## Begin STORED ROWS

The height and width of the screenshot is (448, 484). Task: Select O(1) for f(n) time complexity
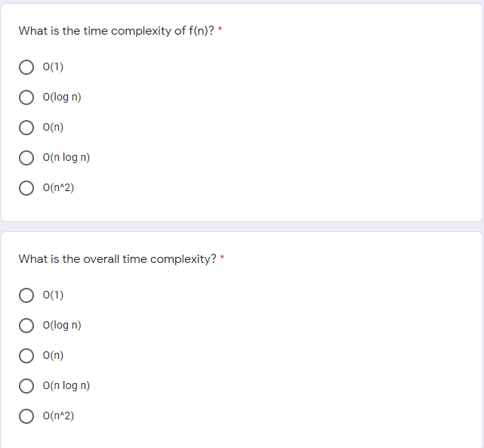pos(26,67)
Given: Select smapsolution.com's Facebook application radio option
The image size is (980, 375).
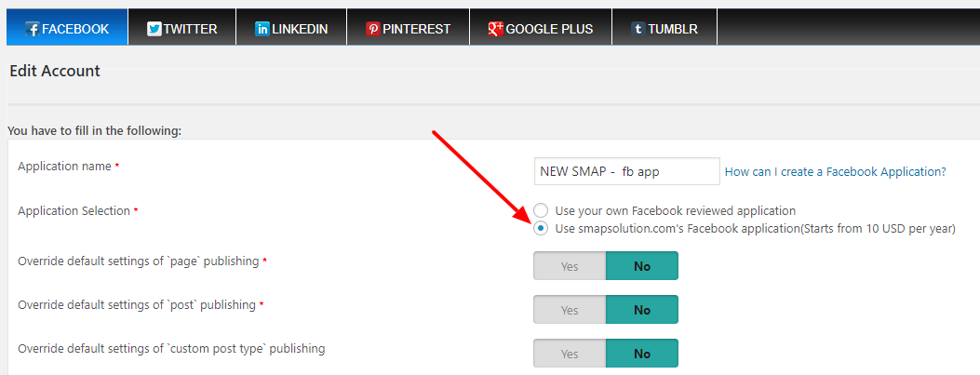Looking at the screenshot, I should (x=542, y=229).
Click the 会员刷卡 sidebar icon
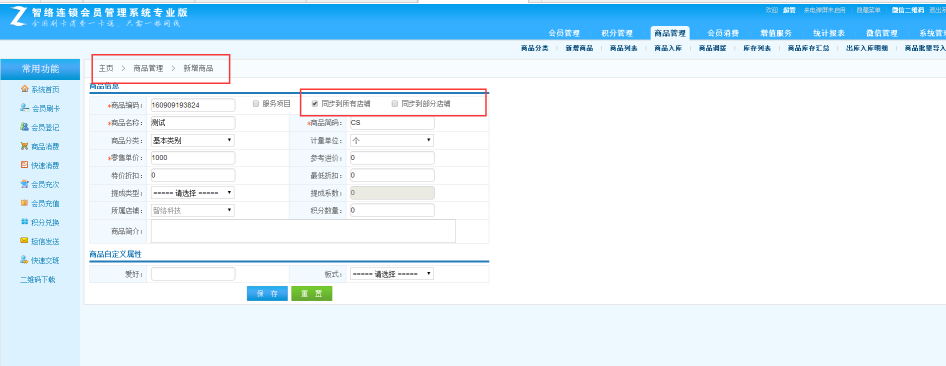Screen dimensions: 946x366 pyautogui.click(x=25, y=108)
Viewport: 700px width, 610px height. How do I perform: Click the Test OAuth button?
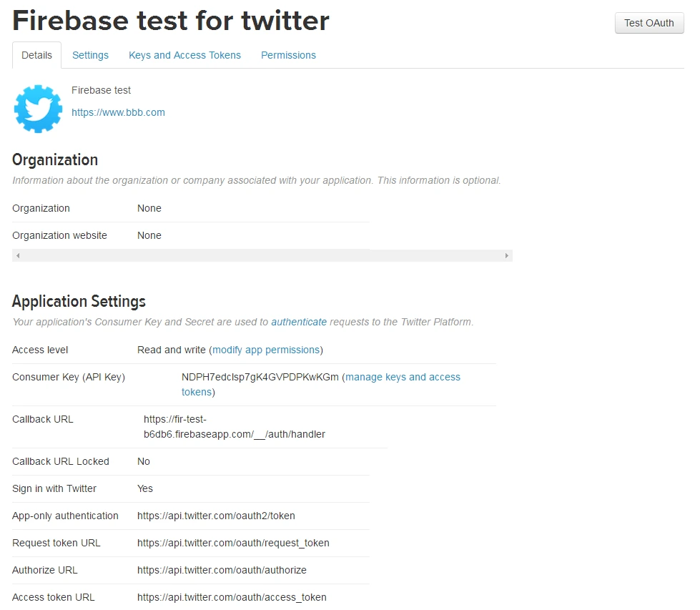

## End STORED ROWS

WHAT YOU WILL DO: Rewrite the data above with every instance of "Select" changed to "Choose" and nothing else altered. Leave the pictures out.

RESULT:
The height and width of the screenshot is (448, 484). Task: Choose O(1) for f(n) time complexity
pos(26,67)
Given: Choose smapsolution.com's Facebook application radio option
The image size is (980, 375).
Looking at the screenshot, I should (x=542, y=229).
Click the 会员刷卡 sidebar icon
Screen dimensions: 946x366 pyautogui.click(x=25, y=108)
Viewport: 700px width, 610px height. How do I perform: Click the Test OAuth button?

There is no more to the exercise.